◆ **DATASET RECORDS**

*** Block opens ***

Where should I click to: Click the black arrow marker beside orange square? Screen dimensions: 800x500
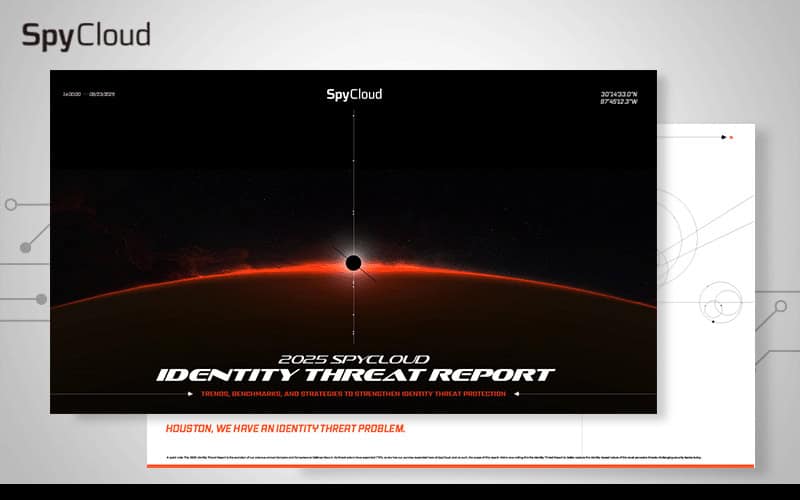723,137
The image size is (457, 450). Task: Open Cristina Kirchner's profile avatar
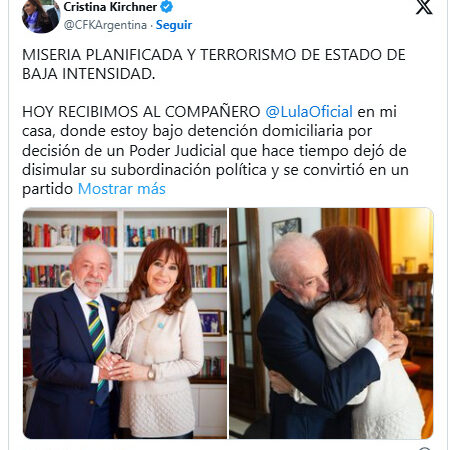41,16
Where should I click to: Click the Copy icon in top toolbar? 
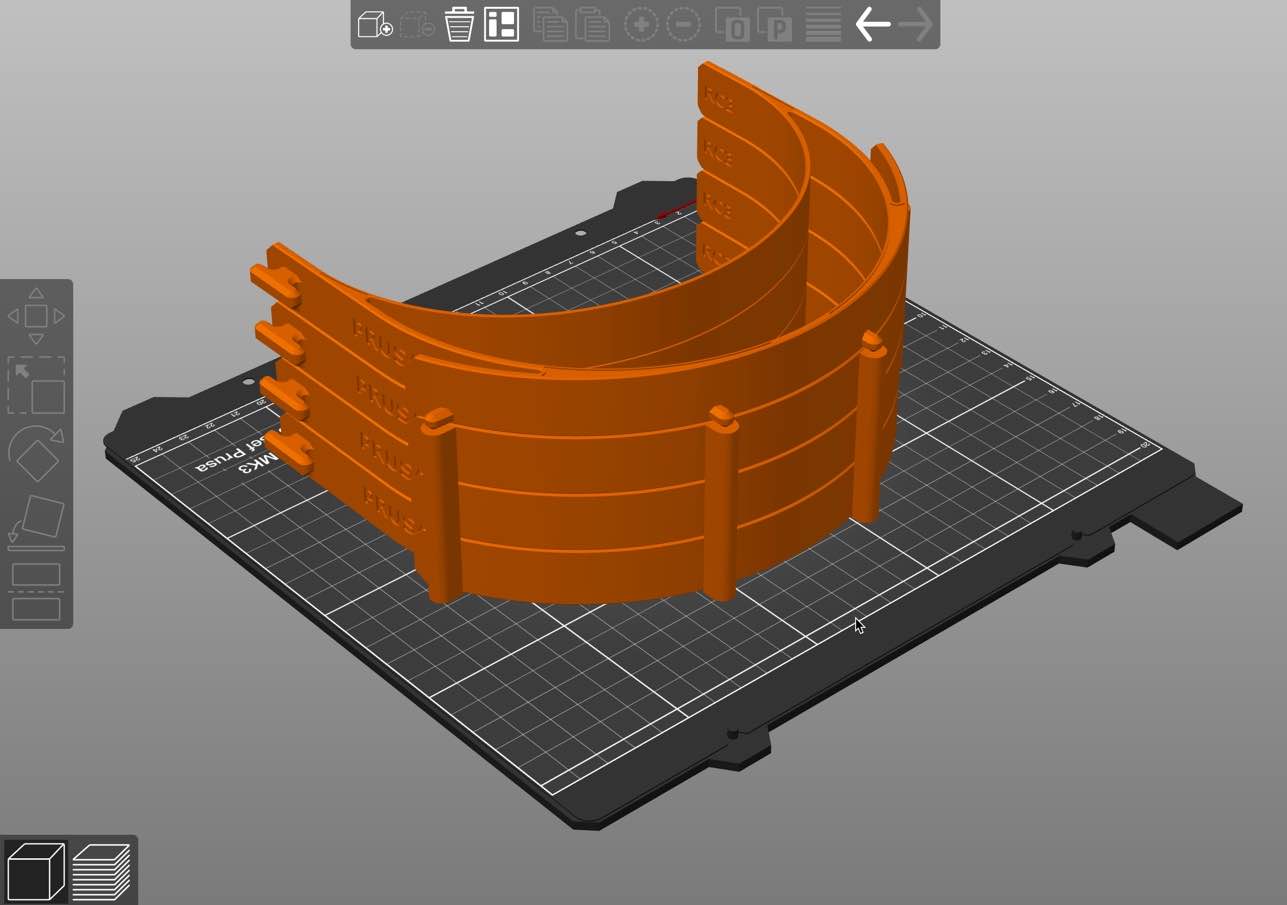click(x=550, y=24)
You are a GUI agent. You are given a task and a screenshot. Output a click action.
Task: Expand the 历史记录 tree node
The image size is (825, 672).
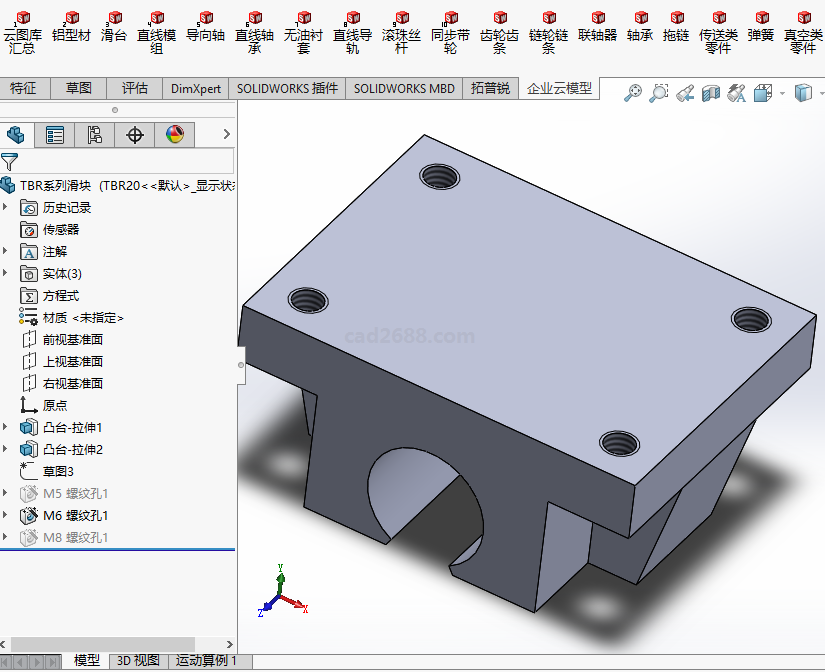(x=7, y=207)
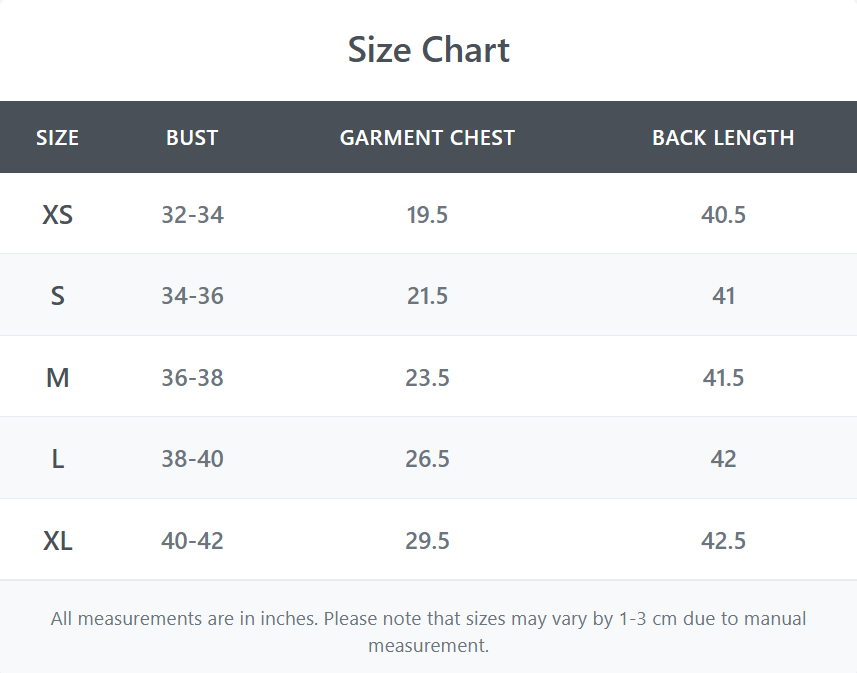Click the 40.5 back length value
Viewport: 857px width, 673px height.
(723, 215)
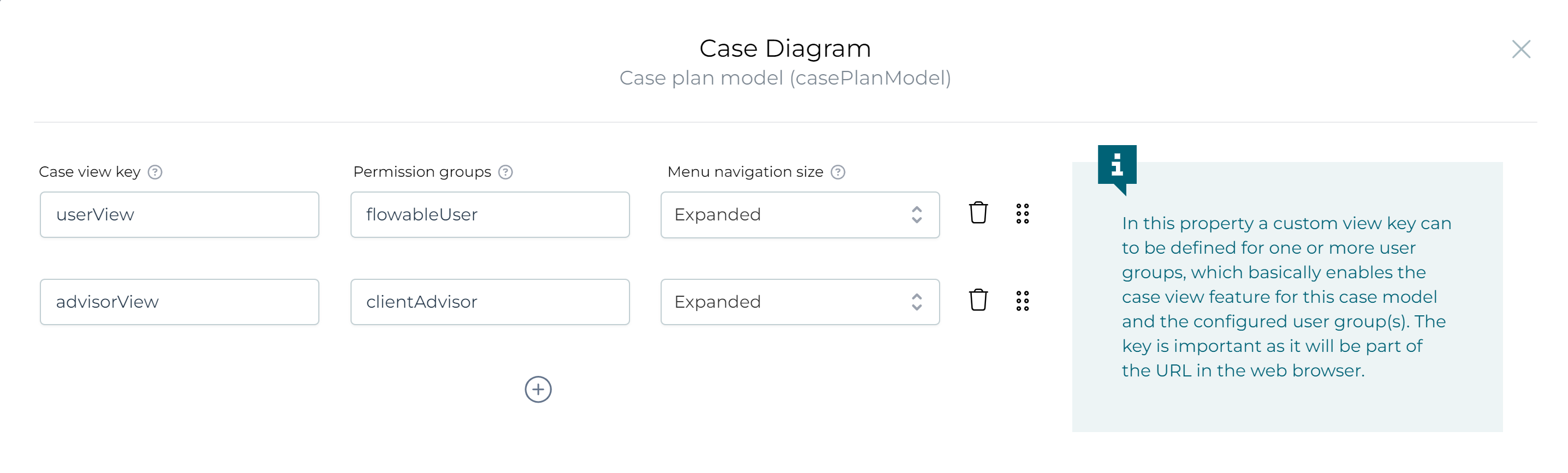Click the Case Diagram title text
Screen dimensions: 1568x473
point(785,49)
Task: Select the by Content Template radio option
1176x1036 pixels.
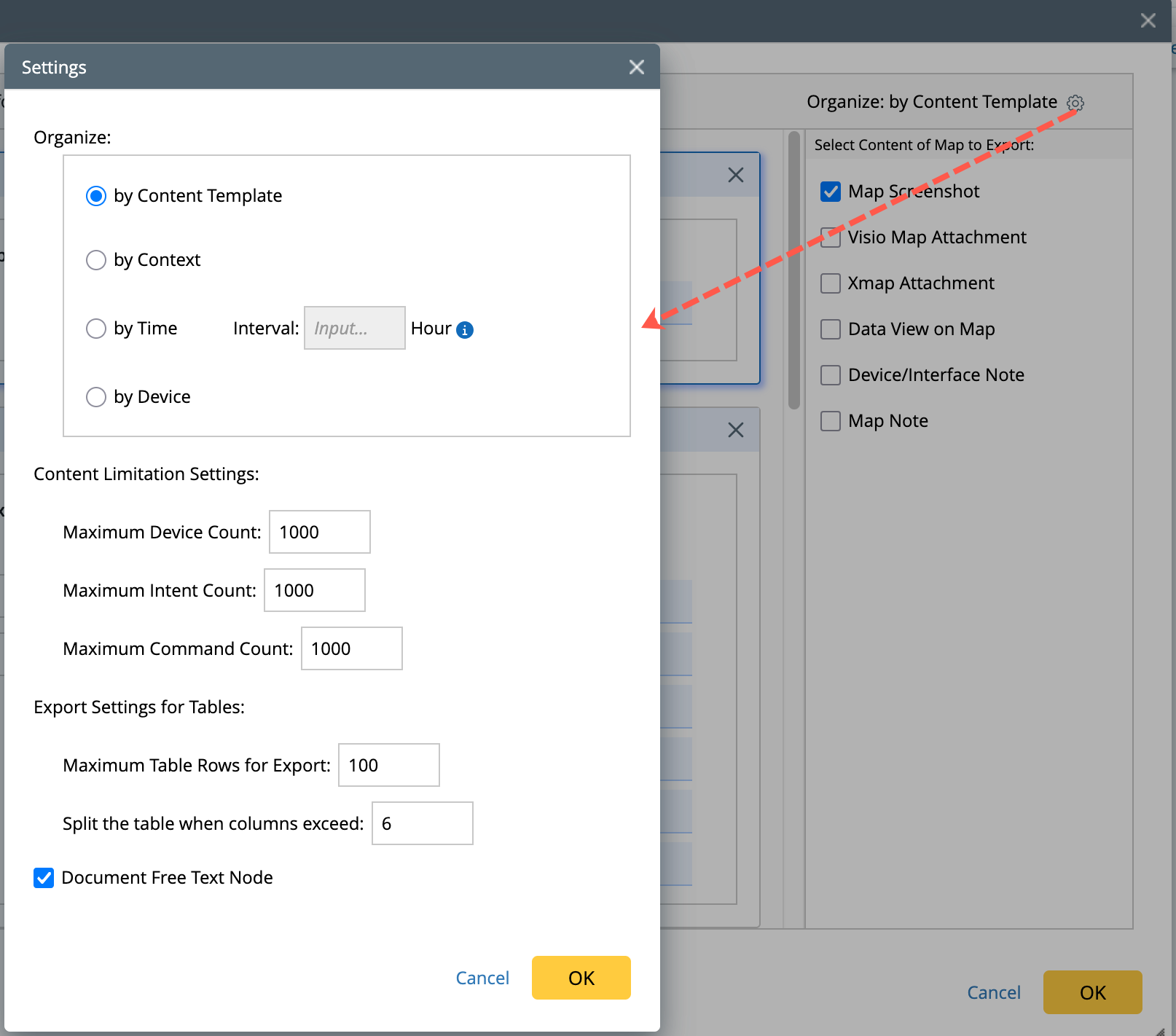Action: coord(96,196)
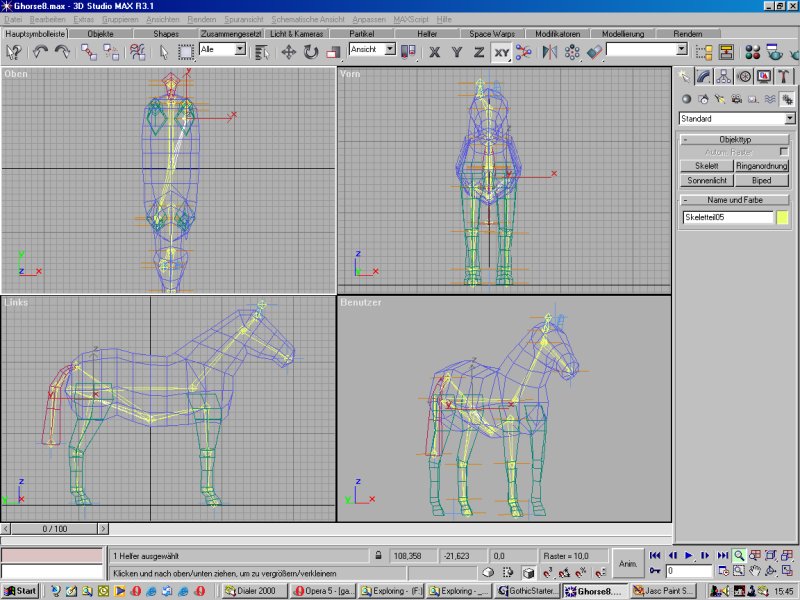Image resolution: width=800 pixels, height=600 pixels.
Task: Click the Biped button
Action: [762, 181]
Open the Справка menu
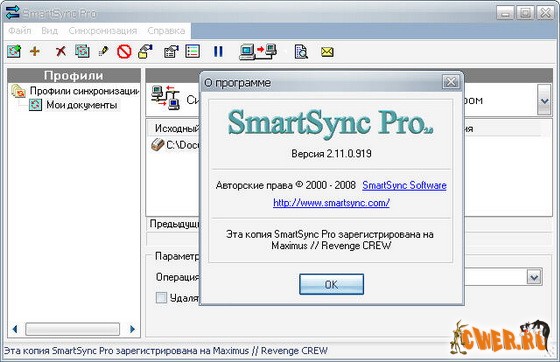 point(166,31)
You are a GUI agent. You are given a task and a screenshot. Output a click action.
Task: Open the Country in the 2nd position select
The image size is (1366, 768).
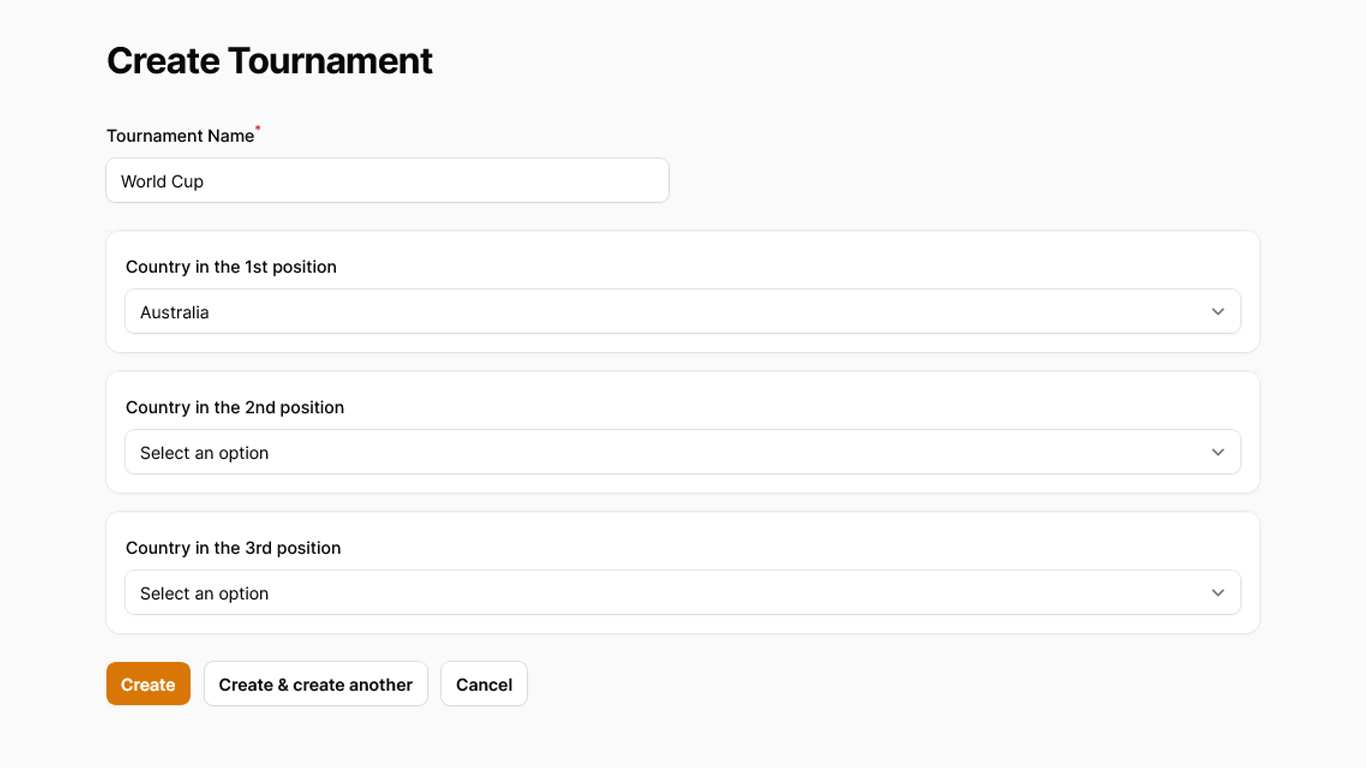point(683,452)

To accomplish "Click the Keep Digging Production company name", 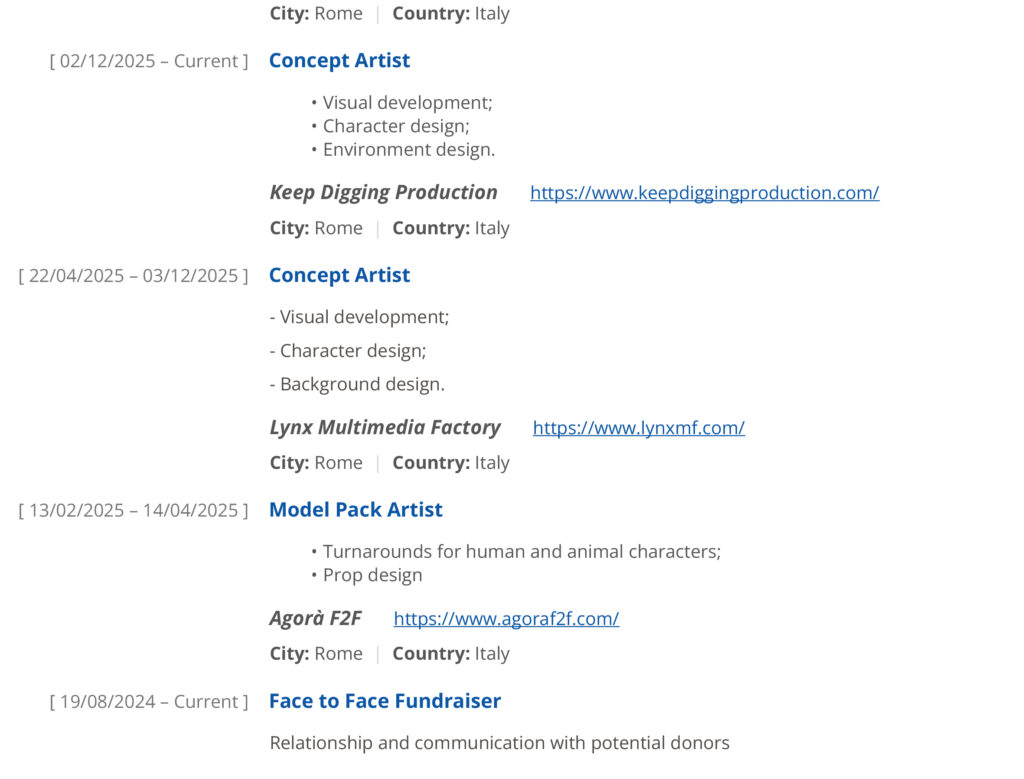I will pos(383,193).
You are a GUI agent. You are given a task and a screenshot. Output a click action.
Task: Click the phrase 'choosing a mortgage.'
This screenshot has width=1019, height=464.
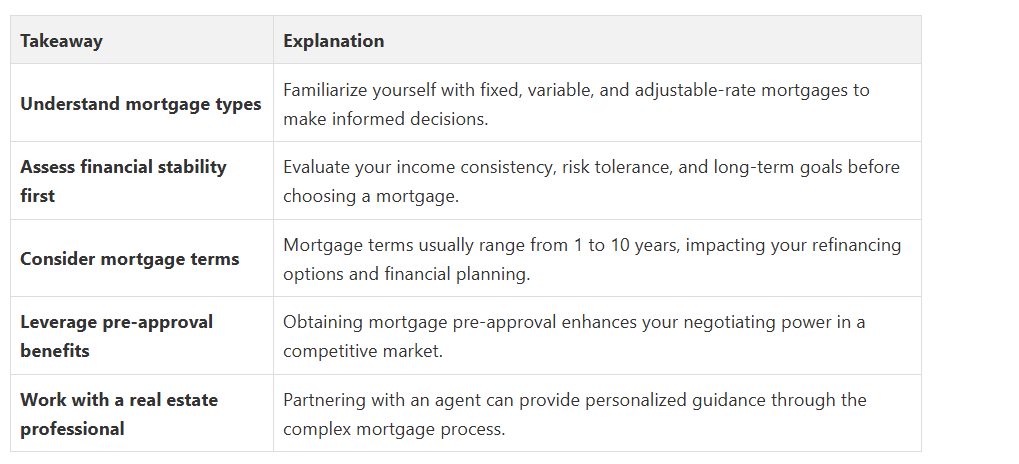(371, 196)
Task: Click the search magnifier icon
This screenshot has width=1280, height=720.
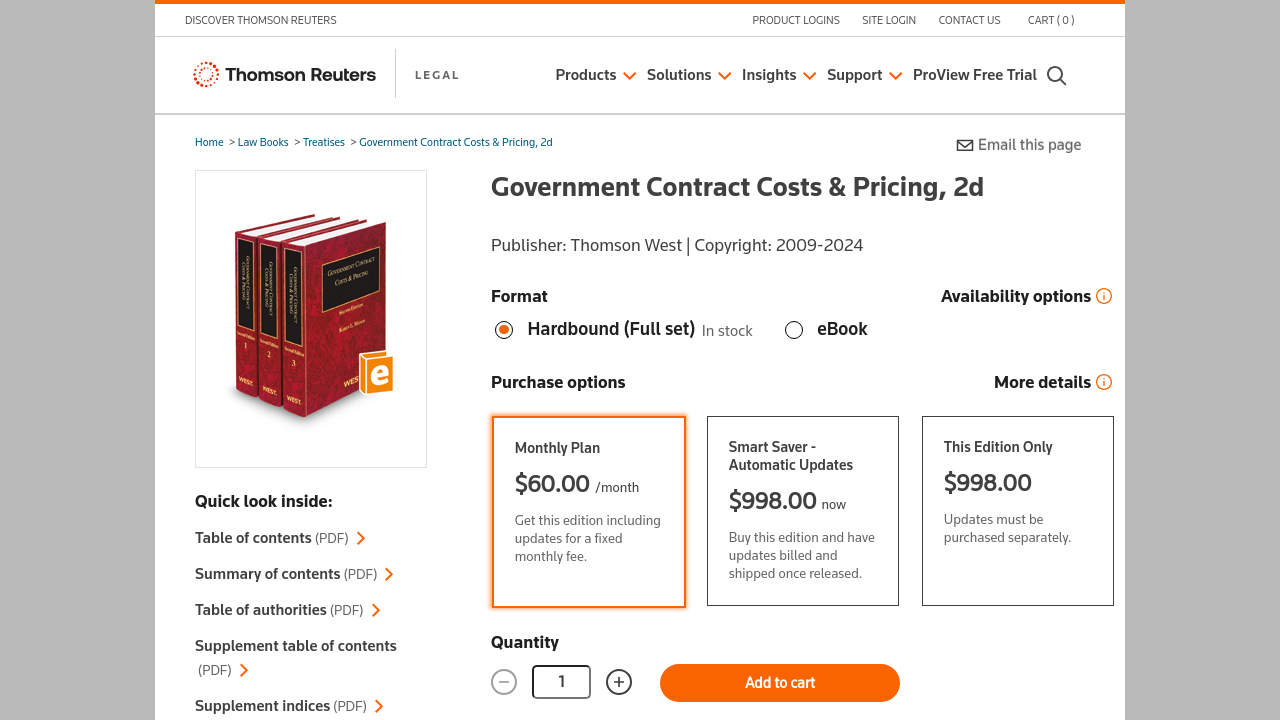Action: [x=1056, y=76]
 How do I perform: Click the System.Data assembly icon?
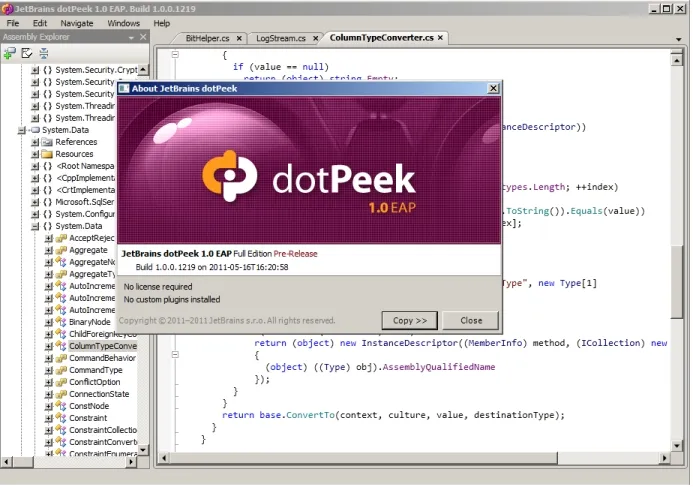[34, 130]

*** Block closes ***

◆ **REQUIREMENT**
Leaving out every picture, transcribe exactly the lines from the line that contains "Task: Click the phrase 'choosing a mortgage.'" through the final line of the entries above.

◆ **RESULT OF THE TASK**
Task: Click the phrase 'choosing a mortgage.'
This screenshot has width=1019, height=464.
(371, 196)
Task: Click the search magnifier icon
This screenshot has width=1280, height=720.
Action: [x=1056, y=76]
 How do I perform: Click the System.Data assembly icon?
[34, 130]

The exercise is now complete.